Селеста моргнула. Нет, она понимала услышанную задачу. В мотивы, на счастье, вдаваться не стала. Вслух, по крайней мере, и это было уже облегчением.
– Как я это сделаю? – тихо спросила она.
– Как хочешь, – ответствовал Болмон, – считай, что это в моих интересах, а значит, и в твоих.
Она стояла перед ним растерянная и жалкая, уже не было в её голосе и тени капризного тона. Герцог смягчился, подсказал:
– Она не такая уж и подозрительная, так что постарайся получше, дорогая, и мы с тобой договоримся самым лучшим образом.
Селеста задумалась, прикидывая что-то про себя – не то как реализовать пожелание герцога, не то что же попросить у него в обмен на столь щекотливую услугу, наконец, кивнула:
– Хорошо, я вас поняла, я сделаю.
– Эта дрянь, – герцог не стал дожидаться пока она примет решение, её муки выбора его не беспокоили, он и без них знал, что она согласится, и потому поспешил достать прозрачную жидкость в тонком изящном серебряном флакончике из ящика стола, – не имеет ни вкуса, ни запаха. Ну только лёгкую сладость. По три капли каждый день, и всё будет выглядеть так, как будто она больна.
Он улыбнулся мрачно и жутко. Нет, он не гордился своим поручением, и, если уж а то пошло, принцесса Мадлен лично ему не сделала ничего дурного, чтобы её губить так легко и сразу. Но дело есть дело. личное легко умирает, когда речь касается власти и будущего. Принц крови достаточно ярко донёс ему своё пожелание и объяснил почему Мадлен не должно быть. Болмон внял этому и поспешил обратиться к исполнителю.
Муки совести герцог отложил на потом.
– Три капли, – Селеста кивнула, принимая флакон, разглядывая его. с таким же выражением лица она могла изучать флакончик с драгоценными духами или помадой – никакого сочувствия, нет, даже испуг уже прошёл, осталось лишь жадное любопытство.
Герцог Болмон мысленно похвалил себя за правильный выбор.
– Именно, – подтвердил он, – но каждый день, не увиливай.

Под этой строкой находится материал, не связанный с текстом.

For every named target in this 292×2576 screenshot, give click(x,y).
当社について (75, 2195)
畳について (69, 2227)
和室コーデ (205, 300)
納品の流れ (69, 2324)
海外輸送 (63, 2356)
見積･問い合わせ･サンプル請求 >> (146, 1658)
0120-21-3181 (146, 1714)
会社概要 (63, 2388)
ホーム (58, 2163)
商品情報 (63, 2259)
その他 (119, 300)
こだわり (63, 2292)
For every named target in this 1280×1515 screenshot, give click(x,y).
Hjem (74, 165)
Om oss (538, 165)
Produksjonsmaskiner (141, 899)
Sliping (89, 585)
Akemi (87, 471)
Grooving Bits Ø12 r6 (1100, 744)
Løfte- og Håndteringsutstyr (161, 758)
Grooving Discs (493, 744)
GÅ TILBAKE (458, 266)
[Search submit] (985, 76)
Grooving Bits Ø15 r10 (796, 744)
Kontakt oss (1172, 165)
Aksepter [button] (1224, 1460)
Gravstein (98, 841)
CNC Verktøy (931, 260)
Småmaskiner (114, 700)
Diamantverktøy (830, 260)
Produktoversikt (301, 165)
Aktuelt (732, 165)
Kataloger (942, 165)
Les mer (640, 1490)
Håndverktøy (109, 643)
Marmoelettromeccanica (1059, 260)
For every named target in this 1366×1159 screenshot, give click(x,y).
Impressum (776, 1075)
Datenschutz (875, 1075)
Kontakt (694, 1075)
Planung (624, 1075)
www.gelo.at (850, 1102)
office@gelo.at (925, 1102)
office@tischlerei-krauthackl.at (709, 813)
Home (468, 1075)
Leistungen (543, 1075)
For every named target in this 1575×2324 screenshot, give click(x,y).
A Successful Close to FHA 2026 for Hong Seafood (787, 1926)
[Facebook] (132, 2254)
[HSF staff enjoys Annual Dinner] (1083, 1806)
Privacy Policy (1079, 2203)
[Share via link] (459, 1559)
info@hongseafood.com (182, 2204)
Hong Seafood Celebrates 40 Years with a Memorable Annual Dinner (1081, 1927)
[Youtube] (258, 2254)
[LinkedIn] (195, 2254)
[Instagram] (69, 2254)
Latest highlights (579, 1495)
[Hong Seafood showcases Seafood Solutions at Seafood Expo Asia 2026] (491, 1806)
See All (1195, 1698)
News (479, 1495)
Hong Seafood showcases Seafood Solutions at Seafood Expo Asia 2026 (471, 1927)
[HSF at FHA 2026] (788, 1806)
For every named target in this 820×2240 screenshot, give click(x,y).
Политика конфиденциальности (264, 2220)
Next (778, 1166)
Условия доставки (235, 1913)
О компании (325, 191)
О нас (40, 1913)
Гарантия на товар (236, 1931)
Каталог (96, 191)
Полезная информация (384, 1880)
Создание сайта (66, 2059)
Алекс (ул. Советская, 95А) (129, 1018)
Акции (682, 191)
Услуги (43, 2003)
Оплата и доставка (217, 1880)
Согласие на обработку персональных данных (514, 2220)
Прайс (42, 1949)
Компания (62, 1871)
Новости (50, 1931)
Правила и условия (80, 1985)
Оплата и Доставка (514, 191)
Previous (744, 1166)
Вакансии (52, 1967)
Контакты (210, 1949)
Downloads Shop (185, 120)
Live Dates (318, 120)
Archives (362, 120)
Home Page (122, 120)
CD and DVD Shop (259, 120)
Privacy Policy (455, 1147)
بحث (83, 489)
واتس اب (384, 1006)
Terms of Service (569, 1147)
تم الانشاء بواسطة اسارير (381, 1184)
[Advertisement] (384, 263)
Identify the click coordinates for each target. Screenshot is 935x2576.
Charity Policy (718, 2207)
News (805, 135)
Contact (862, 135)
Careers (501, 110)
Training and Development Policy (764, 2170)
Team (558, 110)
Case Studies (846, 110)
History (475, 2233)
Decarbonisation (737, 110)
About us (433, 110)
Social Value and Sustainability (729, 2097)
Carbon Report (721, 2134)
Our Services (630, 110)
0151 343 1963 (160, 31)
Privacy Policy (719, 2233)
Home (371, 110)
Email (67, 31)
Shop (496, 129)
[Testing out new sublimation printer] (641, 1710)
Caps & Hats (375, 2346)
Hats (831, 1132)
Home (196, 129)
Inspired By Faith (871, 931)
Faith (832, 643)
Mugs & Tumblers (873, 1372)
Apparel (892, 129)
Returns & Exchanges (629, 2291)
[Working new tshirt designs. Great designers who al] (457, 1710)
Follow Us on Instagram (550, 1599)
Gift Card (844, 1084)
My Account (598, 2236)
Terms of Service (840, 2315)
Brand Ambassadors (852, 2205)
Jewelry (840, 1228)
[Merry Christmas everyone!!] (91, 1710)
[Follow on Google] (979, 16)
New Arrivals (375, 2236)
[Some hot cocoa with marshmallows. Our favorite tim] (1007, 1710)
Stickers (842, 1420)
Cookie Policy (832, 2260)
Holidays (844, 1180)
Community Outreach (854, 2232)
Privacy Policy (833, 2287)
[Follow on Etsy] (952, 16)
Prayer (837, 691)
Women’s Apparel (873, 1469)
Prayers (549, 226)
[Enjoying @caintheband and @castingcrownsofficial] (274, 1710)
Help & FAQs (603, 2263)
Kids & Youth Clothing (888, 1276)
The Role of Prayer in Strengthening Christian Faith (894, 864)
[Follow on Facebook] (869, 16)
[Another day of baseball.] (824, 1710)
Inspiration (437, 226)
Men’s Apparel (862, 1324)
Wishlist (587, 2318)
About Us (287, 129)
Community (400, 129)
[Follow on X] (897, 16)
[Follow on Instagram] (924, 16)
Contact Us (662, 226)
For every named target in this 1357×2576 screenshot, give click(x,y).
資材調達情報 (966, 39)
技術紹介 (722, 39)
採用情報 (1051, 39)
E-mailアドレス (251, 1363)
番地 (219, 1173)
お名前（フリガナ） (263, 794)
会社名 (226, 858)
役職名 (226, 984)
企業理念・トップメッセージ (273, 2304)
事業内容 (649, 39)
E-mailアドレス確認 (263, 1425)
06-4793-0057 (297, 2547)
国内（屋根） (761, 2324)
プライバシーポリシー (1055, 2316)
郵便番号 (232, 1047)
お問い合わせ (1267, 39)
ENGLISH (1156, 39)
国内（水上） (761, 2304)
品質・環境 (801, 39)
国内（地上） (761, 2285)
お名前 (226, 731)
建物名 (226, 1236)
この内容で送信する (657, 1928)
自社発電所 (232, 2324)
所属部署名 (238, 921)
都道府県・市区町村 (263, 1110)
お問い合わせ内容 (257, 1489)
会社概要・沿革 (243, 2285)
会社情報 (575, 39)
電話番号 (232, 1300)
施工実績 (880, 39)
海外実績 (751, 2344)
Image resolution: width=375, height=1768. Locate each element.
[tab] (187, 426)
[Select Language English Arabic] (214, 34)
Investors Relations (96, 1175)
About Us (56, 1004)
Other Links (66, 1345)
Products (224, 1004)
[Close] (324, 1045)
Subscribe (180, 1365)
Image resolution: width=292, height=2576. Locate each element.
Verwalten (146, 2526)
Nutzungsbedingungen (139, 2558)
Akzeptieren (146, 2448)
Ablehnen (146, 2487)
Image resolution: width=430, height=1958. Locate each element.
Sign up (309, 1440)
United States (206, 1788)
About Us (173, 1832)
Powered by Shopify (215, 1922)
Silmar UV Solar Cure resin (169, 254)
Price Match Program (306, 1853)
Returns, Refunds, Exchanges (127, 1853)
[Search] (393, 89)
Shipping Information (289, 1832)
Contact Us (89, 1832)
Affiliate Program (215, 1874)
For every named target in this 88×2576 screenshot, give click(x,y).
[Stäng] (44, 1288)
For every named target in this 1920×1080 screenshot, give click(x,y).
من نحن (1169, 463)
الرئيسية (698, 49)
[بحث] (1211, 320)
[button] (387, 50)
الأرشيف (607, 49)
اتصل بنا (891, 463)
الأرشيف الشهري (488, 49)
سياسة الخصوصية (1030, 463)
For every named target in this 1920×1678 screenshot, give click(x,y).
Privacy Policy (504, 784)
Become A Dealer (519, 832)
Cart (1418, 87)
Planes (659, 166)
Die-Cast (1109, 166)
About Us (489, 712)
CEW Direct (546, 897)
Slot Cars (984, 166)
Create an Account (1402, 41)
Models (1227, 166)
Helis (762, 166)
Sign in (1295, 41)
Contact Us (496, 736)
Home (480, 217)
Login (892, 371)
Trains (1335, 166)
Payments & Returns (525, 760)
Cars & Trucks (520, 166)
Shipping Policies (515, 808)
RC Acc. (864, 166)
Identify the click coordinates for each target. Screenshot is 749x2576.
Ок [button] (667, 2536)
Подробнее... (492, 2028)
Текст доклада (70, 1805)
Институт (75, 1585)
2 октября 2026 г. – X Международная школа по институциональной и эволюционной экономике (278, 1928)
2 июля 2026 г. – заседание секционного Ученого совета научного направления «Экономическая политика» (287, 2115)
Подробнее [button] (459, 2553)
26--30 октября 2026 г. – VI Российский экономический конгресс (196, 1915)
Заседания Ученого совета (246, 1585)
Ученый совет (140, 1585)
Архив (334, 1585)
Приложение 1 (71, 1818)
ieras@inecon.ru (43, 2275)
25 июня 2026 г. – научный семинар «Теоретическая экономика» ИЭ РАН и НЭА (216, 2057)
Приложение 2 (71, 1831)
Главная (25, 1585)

– А только в напиток или в еду тоже считается? – Селеста взяла деловой тон.
Болмон помрачнел. Всю жизнь он придерживался строго правила: если не разбираешься в чём-то, следуй инструкциям. В ядосоставлении он не понимал. Понимал в оружии, в титулах, в истории, но в ядах – нет, и потому передал то, что сказали ему. Это было истиной, и у Болмона не могло быть иного мнения, а тут этот нелепый вопрос о том, куда ещё можно добавить яд!
– Без фокусов, – строго сказал герцог, он не мог дать правильного ответа и потому избрал данную ему инструкцию как закон, – в напиток.
Селеста кивнула:
– Я просто думала, может так удобнее.
– Тебе не следует думать, твоя голова не для этого, – фраза была довольно жёсткой, но у Селесты не было возможности её заметить и обидеться. Умная девушка, научившаяся выживать при дворе, поспешила стать глухой для этой фразы.
– Если она обратится к целителю? – Селеста снова обрела деловой тон.
Болмон не сразу ответил. Он не знал, сможет ли целитель угадать отравление. Мастер над ядами обещал что нет, и всё будет выглядеть как обычная болезнь – что-то связанное с животом, отравлением несвежим или слишком жирным. А потом будет уже поздно.
– Твоё дело следовать инструкциям, – напомнил Болмон, – если почувствуешь что дело плохо, прячь флакон. Ну и молчи, разумеется.
Он усмехнулся, и эта усмешка явно объяснила Селесте перспективы недальновидности.
– Не пугайте, – она легко кивнула головой, – я не дура.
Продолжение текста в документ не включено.